With high demand set against a dwindling supply, industry
experts agree the market is calling for new, more radical building practices.
Make way for: the modular build.
In the aftermath of the Second World War, prefabricated
homes were the quick-fix to Britain’s housing crisis, replacing those
demolished in the Blitz. Since then, the stigma of the cheap, low-quality,
undesirable home has stuck to modular builds. But today’s modular homes are no
longer in the same league as those from so many years ago.
Contrary to popular belief, a modular home is not a mobile home. A modular home now simply refers to a house that is built offsite – indoors in a factory setting – and assembled on location. Because of this, there are a number of major advantages:
Because modular homes are built indoors they are not subject to the same weather complications as onsite builds, meaning no delays, less setbacks and much quicker production timescales. According to leading construction company Skanska, offsite builds take 65% less time – that can means weeks instead of months.
As a result of a quicker building time, prefabricated homes can be substantially cheaper to make – up to 44% according to Skanska – as labour and machine hire costs are much lower.

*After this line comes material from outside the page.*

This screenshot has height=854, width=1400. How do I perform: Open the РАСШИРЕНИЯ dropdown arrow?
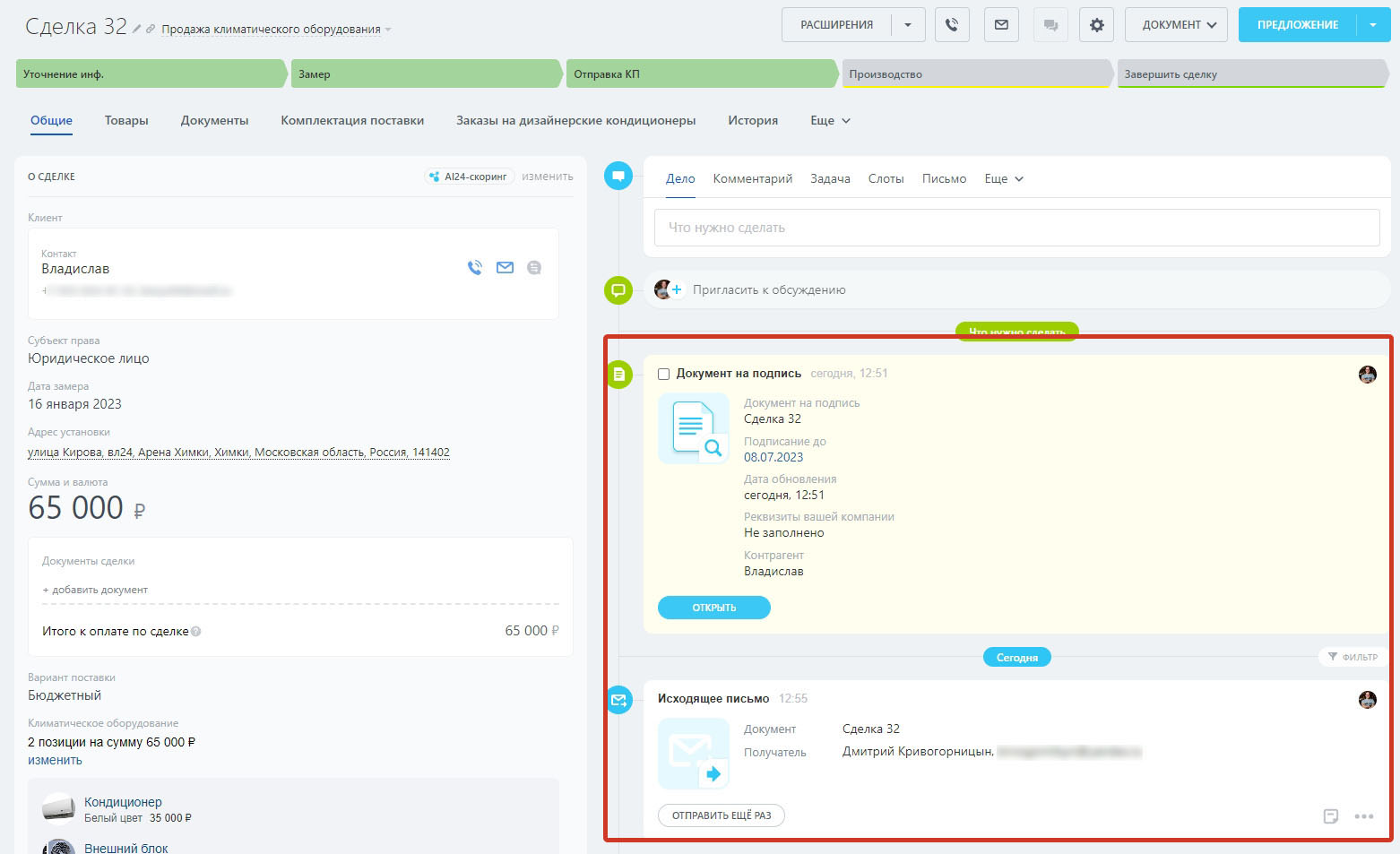tap(908, 25)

Controlled factory environments are significantly safer in being more predictable. Also, all inspections are performed at the factory by third party inspectors during each construction phase; Skanska revealed in their report that there are 73% less defects in modular homes compared to on-site builds.
Most modular homes use 2x6 framing for the walls, which means more insulation and more energy efficient homes. Modular homes also have a far lower level of air infiltration, the biggest cause of heat loss in most houses; being factory produced, manufacturers can utilise more sealants in problem areas that site builders would have no access to.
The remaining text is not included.